Exercise aim ▸ Carry on the passage below about fear and scary movies, picking up right after its last sentence.

If you've ever gone to a scary movie on a date and then ended the night in the most successful way you can imagine, you might need to thank the movie rather than your charm. Sorry.
Inverse talked to Javid Sadr, a professor at the University of Lethbridge. He says the biological response your body has to a scary movie is pretty close to the same reaction you have when you're near someone you're attracted to. There's that increased heart rate, a release of adrenaline, and even dilated pupils. But the physical body doesn't actually connect emotions to a physical response, which means the fluttering heart you get from seeing a little girl projectile vomit a stream of pea soup into the face of a priest is almost the same fluttering heart you get when you see your true love across the room. Add in the fact that your body and brain aren't always on speaking terms, and the confusion between fear and arousal is so common there's a name for it: the misattribution of arousal. Of course, you could actually be attracted to the person sitting next to you ... but you might want to think twice.
Kids react differently than you do
Dr. Margee Kerr is a sociologist and expert on fear. She's studied all kinds of fear from all kinds of sources, and told The Atlantic that she always warns parents to be vigilant about exposing their children to something scary. A child's malleable little mind can very easily latch onto something to create what's called a "flashbulb memory," and they can spend the rest of their lives traumatized by something that might even seem innocent to an adult. (She cites the case of Baby Albert, who was made to fear white rabbits. Hey, it was the 1920s.)

(Source data)
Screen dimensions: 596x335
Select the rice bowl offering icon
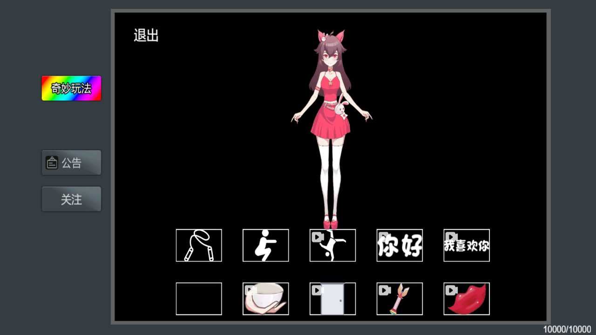[x=266, y=299]
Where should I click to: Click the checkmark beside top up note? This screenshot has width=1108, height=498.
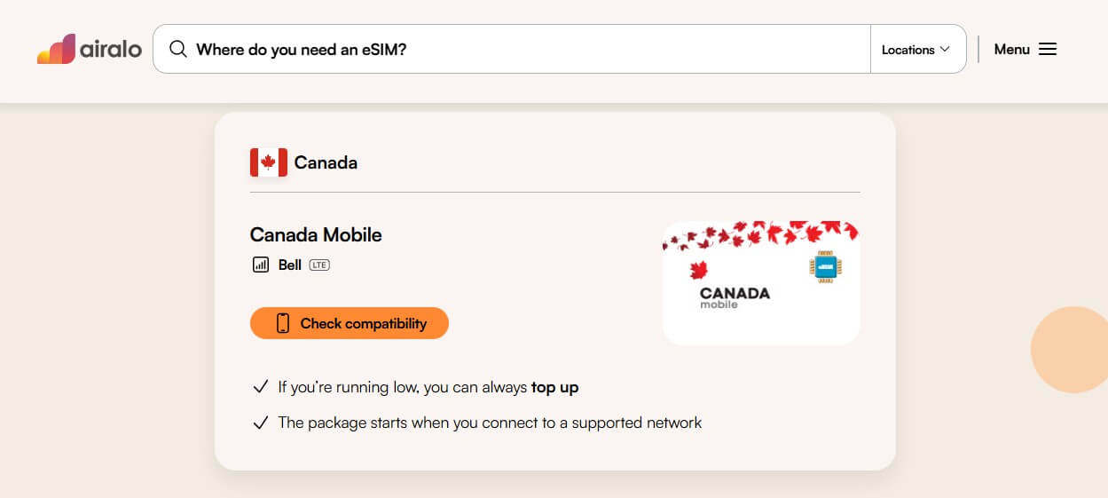[x=261, y=387]
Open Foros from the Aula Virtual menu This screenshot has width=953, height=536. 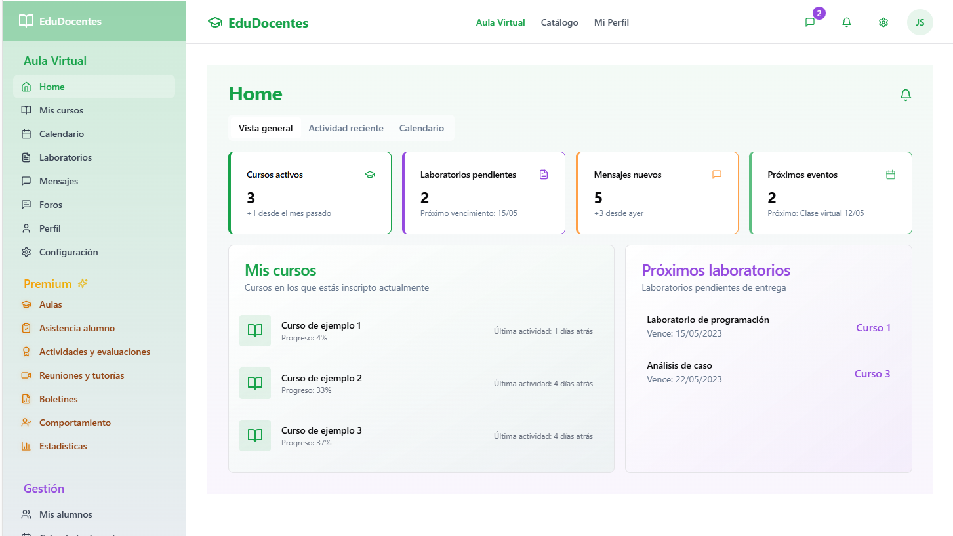click(x=51, y=204)
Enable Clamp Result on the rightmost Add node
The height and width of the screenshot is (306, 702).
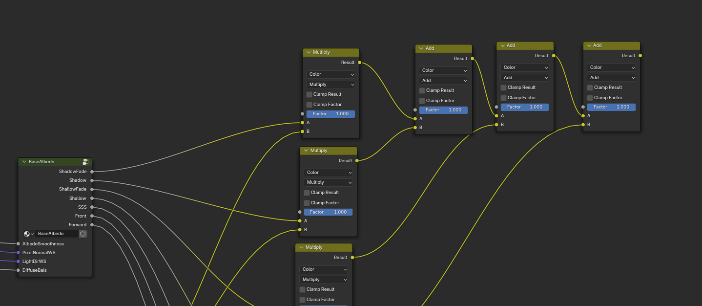(x=590, y=87)

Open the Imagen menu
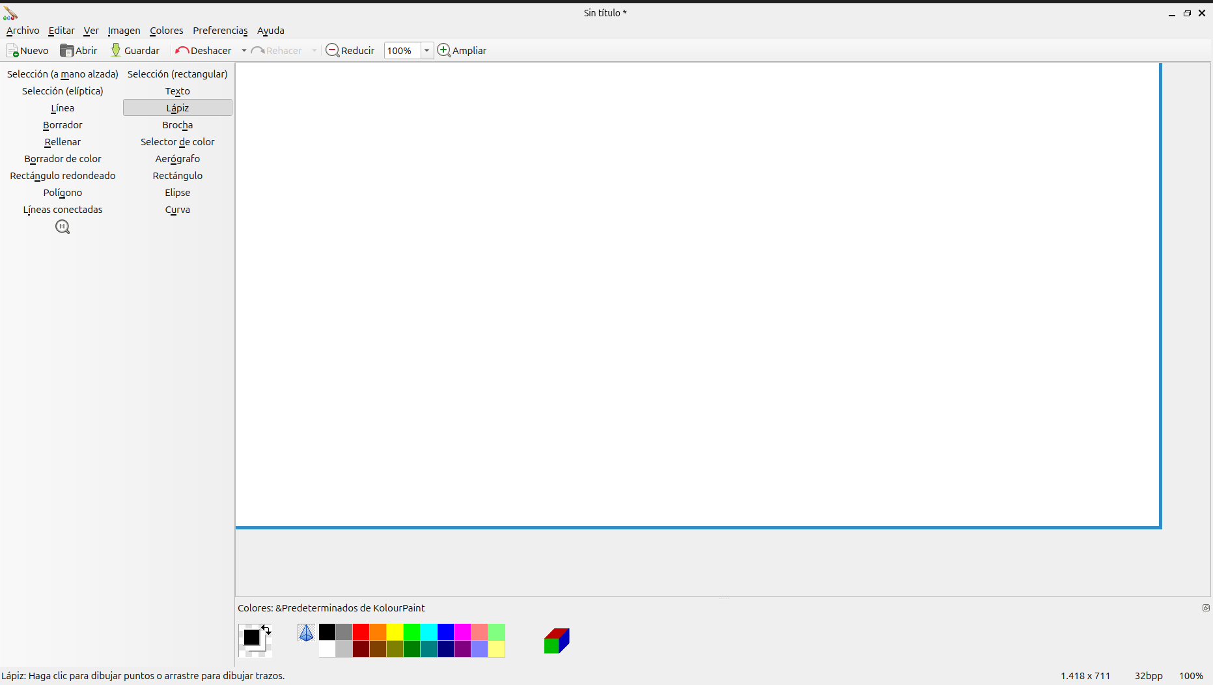click(124, 31)
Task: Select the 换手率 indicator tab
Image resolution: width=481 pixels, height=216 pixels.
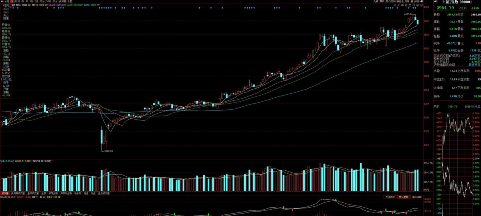Action: tap(77, 193)
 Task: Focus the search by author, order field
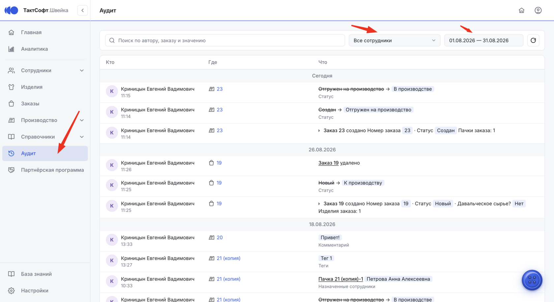coord(225,40)
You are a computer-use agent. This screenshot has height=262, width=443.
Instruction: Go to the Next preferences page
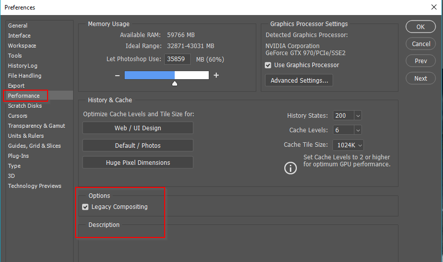click(420, 78)
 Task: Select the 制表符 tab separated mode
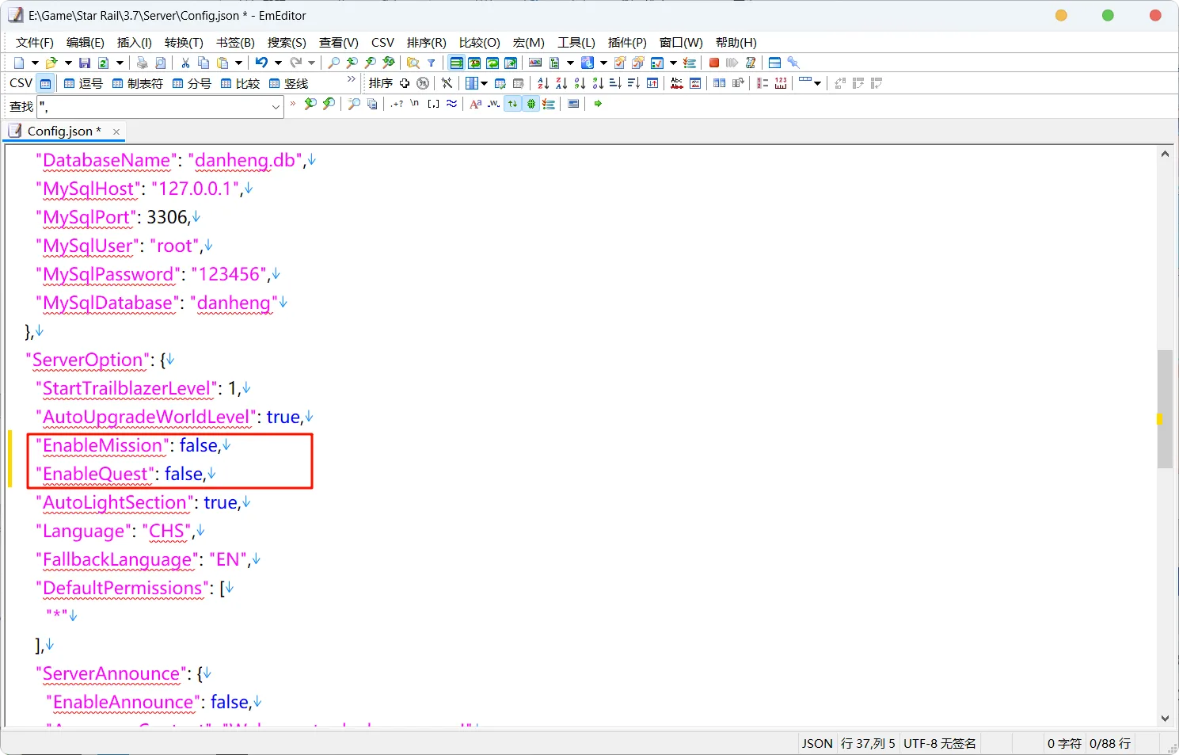(x=137, y=83)
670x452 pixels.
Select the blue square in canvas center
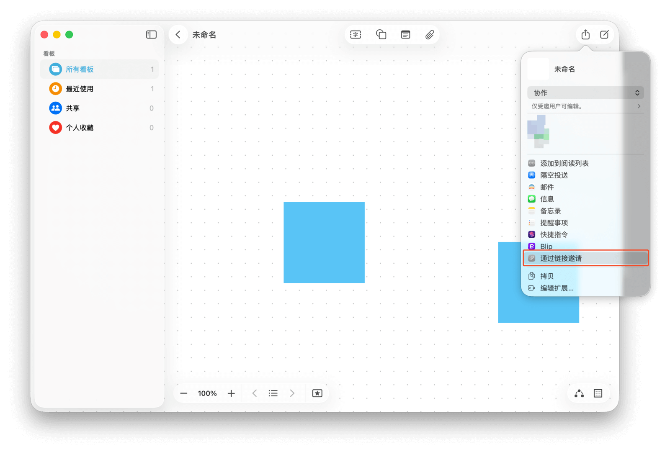(x=324, y=242)
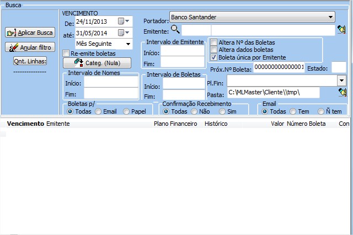Expand the Portador Banco Santander dropdown
The width and height of the screenshot is (353, 235).
pos(330,17)
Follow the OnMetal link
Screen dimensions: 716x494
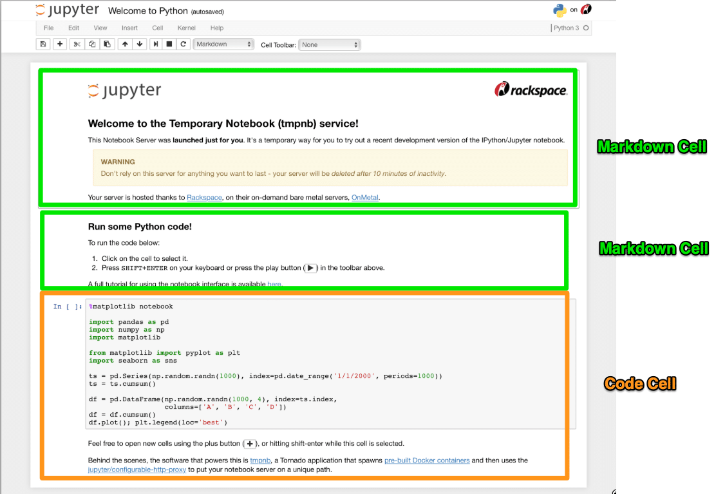(364, 197)
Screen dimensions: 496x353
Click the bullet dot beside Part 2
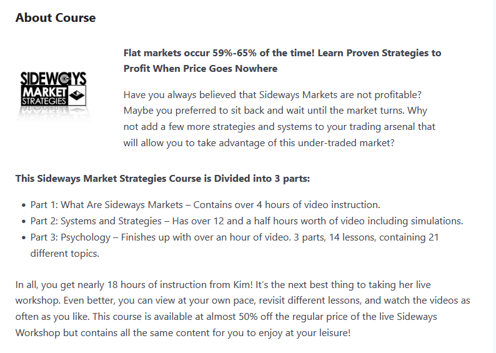tap(22, 221)
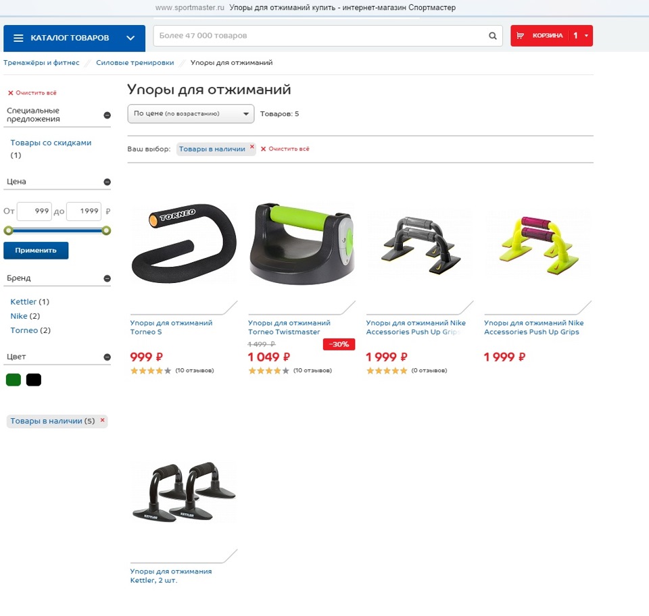Click the search magnifier icon
Viewport: 649px width, 616px height.
(493, 36)
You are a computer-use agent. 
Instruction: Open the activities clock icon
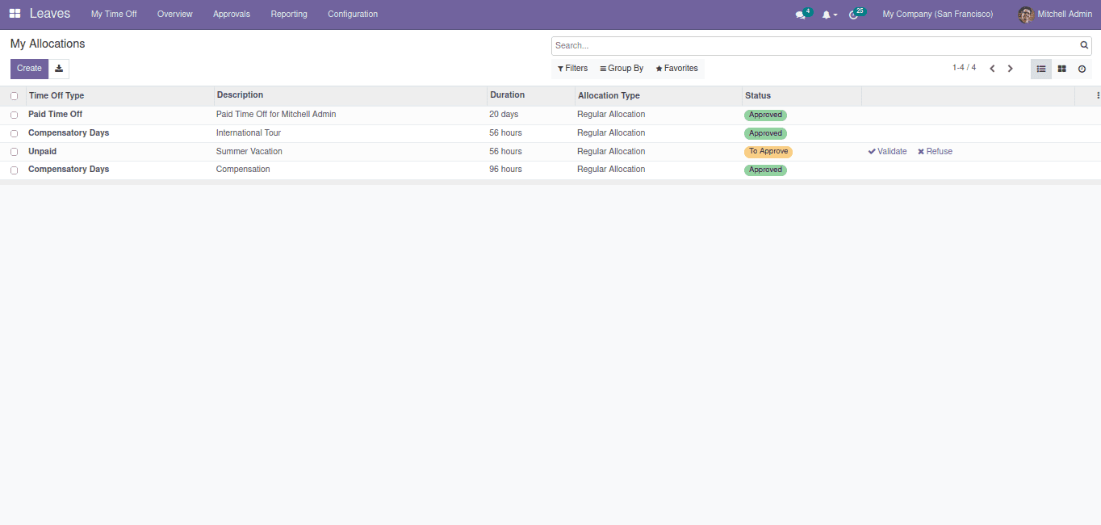[x=854, y=15]
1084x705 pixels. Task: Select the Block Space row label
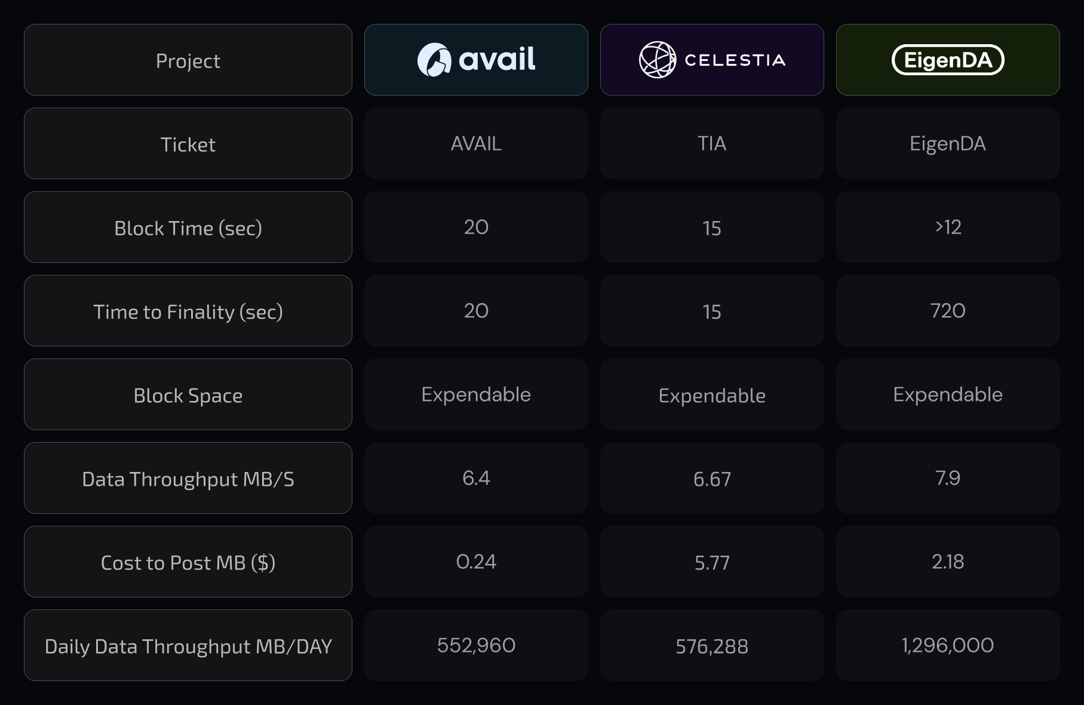188,395
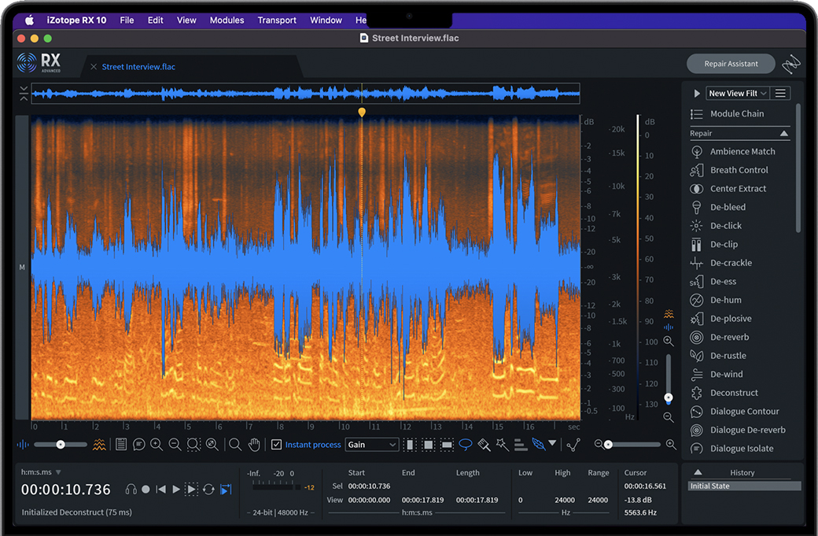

Answer box ▸
A study from the University of Michigan looked at the long-lasting impact horror movies can have on kids, and found 1 in 4 people surveyed still suffered from what they called residual anxiety. Childhood exposure to elements from horror movies — think the shark from Jaws — creates a life-long fear, and that can manifest itself in a range of ways from sweating, chills, and fever all the way to shaking, nausea, stomach pains, dizziness, difficulty breathing, and even a feeling of paralysis. It's worth remembering that even though you think letting Little Jenny stay up to watch Evil Dead is hilarious, she won't think so when she grows up afraid of trees.
Why do we enjoy all this?
Sociologist Margee Kerr also helps figure out how to scare people senseless in haunted houses, because some people just have all the luck. She's also looked at why we like being scared, and told The Hairpin it has something to do with the convergence of the biological reactions scary movies get, coupled with the fact we're feeling these frights in a safe environment where there's no real danger.
"Every night we turn on the news and hear all these depressing, scary things, and they just sort of sit there — there's no closure and little we can do about them," she said. "But when we go into a haunted house or watch a scary movie, we have that 'I did it' moment at the end, the big payoff. We feel like we faced something and beat it and came out on top."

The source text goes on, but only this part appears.